* Set exercise 1
The bulletin names the places on the high-wing aircraft where water was found after its engine quit. List them.

——

Issue Number 225
March 1998
A Monthly Safety Bulletin from The Office of the NASA Aviation Safety Reporting System
P.O. Box 189, Moffett Field, CA 94035-0189

"Aircraft Rock and Roll"

ASRS receives many reports of fuel mismanagement and fuel exhaustion, common causes of engine failures and forced landings. Less common is fuel contamination, which can come as a surprise, even after a pilot takes the precautionary measures of a thorough pre-flight and ground run-up. A general aviation pilot reports on the hazards of hidden water, and speculates on whether wing-rocking might have prevented the problem.

  • This [high-wing] aircraft has long-range tanks installed. It had not been flown in two months and had been stored outdoors, so a thorough pre-flight was completed. The wing tanks were three-quarters full and [the sumps] were drained twice. The gascolator was fully drained and checked for water and contaminants. Total engine ground run time was about 40 minutes at 1,200-1,700 rpm, with normal engine indications.

    Shortly after takeoff, Departure Control indicated that the aircraft's transponder was inoperative, and requested that we return to the airport.

    During the approach, an extended slip was used due to right crosswinds. Taxiing to the hangar, the engine quit and would not restart. The aircraft was manually pushed to the hangar area. Examination of the fuel tanks, fuel line, gascolator, and carburetor fuel bowl revealed water in all areas. After draining, the engine restarted easily.

    With a history of damage to the left wing, one or both fuel tanks may have become warped or wavy, allowing water to collect at points other than the fuel drains. This allowed water to remain undetected during a normal pre-flight, a 40-minute ground run and in flight. Although it is not recommended in the pilot's operating handbook, rocking the aircraft wings during aircraft pre-flight might move any distributed water to the fuel drain.

Any rocking of wings should come early in the pre-flight, so that the water and contaminants have plenty of time to settle in the sumps before the sumps are drained. Many flight schools make this standard procedure.

Next, an air carrier Captain reports that both the ground crew and the flight crew failed to detect a different sort of fuel-related problem. In this case, improper defueling procedure was the cause of the incident.

  • We needed to off-load 7,200 lb. of fuel. The fueler had us transfer fuel from the wing tanks to the center tank so he could defuel. When defueling was complete, I closed the crossfeed valve, which was confirmed by the First Officer. Immediately at lift-off, the left wing was very heavy, needing about 60° wheelthrow for level flight. I saw a fuel imbalance of 4,000 lb. between the wing tanks, and 3,300 lb. in the center tank. The center tank had been empty at the gate. I opened the crossfeed and fed both engines from the left tank. I was able to balance the fuel load for landing.

——

* Set exercise 2
In the entries, echo the section that opens with the line containing "This screenshot has height=551, width=806." and closes with the line containing "pyautogui.click(x=533, y=373)". Include both of those lines.

——

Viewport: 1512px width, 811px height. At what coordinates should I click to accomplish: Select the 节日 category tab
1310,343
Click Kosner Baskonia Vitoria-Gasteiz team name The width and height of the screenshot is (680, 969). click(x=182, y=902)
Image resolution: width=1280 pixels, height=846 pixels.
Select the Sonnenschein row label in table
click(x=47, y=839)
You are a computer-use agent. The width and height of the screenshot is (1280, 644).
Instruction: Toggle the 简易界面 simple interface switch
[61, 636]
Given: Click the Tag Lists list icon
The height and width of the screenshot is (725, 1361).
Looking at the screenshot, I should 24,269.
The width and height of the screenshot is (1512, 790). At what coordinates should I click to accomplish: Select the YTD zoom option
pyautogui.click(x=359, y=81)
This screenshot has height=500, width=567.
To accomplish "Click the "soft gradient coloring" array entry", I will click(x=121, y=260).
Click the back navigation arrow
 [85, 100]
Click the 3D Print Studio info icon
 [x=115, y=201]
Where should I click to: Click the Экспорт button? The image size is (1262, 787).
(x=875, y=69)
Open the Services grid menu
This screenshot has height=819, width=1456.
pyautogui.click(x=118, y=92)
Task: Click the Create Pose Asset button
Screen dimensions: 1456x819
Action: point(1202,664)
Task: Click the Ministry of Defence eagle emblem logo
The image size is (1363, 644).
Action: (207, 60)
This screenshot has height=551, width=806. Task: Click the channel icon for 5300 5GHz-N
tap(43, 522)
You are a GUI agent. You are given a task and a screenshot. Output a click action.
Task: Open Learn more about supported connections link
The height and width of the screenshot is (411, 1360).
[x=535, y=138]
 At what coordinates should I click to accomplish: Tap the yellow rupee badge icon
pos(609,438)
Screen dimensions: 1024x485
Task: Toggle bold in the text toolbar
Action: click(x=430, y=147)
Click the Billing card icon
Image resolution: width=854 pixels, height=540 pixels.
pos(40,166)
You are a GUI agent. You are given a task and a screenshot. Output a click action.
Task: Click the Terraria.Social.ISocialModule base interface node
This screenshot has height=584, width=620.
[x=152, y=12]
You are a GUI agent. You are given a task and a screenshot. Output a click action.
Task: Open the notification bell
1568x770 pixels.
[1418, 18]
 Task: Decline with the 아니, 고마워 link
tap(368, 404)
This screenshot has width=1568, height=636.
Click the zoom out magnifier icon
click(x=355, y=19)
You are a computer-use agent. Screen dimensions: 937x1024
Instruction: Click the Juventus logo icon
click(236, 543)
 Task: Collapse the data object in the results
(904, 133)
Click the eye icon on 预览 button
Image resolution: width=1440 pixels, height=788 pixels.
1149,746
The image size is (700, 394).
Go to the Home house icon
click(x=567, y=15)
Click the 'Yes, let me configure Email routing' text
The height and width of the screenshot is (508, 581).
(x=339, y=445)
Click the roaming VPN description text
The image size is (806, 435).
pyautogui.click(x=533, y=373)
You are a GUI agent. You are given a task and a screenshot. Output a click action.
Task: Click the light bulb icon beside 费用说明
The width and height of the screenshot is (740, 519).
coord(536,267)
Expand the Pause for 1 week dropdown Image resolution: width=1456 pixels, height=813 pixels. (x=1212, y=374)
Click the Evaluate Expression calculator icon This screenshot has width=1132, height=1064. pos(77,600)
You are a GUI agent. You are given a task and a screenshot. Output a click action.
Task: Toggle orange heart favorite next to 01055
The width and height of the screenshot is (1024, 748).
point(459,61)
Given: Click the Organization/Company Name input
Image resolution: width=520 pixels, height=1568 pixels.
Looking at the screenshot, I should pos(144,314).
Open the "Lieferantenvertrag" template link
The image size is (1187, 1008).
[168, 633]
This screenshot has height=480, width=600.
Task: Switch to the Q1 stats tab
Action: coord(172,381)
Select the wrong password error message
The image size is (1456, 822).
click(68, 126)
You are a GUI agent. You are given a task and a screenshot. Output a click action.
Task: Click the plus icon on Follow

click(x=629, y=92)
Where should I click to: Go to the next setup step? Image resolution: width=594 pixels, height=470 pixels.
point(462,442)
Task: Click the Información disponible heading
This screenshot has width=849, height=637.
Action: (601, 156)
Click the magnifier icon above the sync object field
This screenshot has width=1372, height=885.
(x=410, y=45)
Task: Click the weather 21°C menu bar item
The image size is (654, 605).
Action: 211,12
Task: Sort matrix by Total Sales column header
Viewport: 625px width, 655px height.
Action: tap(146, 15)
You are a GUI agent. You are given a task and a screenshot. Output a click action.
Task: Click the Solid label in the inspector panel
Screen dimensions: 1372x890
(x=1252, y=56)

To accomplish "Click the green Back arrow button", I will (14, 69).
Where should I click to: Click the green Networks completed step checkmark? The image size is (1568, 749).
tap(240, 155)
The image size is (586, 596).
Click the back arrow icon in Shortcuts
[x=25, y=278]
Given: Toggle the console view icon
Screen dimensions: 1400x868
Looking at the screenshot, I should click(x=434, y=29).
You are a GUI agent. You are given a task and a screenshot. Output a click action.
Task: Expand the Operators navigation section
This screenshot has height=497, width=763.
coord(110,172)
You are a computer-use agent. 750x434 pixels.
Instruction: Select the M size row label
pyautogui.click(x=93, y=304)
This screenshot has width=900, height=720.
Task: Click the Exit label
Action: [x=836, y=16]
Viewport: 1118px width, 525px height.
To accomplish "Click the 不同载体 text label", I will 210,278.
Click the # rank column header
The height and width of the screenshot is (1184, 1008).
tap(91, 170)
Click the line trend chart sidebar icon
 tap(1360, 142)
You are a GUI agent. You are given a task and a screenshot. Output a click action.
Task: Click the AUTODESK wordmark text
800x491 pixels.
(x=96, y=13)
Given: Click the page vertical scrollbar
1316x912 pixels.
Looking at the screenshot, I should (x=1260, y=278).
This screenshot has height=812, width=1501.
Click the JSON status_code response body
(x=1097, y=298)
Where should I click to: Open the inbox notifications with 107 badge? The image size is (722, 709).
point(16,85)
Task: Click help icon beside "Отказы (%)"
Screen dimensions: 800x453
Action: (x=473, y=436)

——

* Final result 1
- fuel tanks
- fuel line
- gascolator
- carburetor fuel bowl

* Final result 2
This screenshot has height=551, width=806. Task: Click the channel icon for 5300 5GHz-N
tap(43, 522)
You are a GUI agent. You are given a task and a screenshot. Output a click action.
Task: Open Learn more about supported connections link
The height and width of the screenshot is (411, 1360).
[x=535, y=138]
 At what coordinates should I click to accomplish: Tap the yellow rupee badge icon
pos(609,438)
Screen dimensions: 1024x485
Task: Toggle bold in the text toolbar
Action: click(x=430, y=147)
Click the Billing card icon
Image resolution: width=854 pixels, height=540 pixels.
pos(40,166)
You are a GUI agent. You are given a task and a screenshot. Output a click action.
Task: Click the Terraria.Social.ISocialModule base interface node
This screenshot has height=584, width=620.
[x=152, y=12]
You are a GUI agent. You are given a task and a screenshot. Output a click action.
Task: Open the notification bell
1568x770 pixels.
[1418, 18]
 Task: Decline with the 아니, 고마워 link
tap(368, 404)
This screenshot has width=1568, height=636.
Click the zoom out magnifier icon
click(x=355, y=19)
You are a computer-use agent. Screen dimensions: 937x1024
Instruction: Click the Juventus logo icon
click(236, 543)
 Task: Collapse the data object in the results
(904, 133)
Click the eye icon on 预览 button
Image resolution: width=1440 pixels, height=788 pixels.
1149,746
The image size is (700, 394).
Go to the Home house icon
click(x=567, y=15)
Click the 'Yes, let me configure Email routing' text
The height and width of the screenshot is (508, 581).
(x=339, y=445)
Click the roaming VPN description text
The image size is (806, 435).
pyautogui.click(x=533, y=373)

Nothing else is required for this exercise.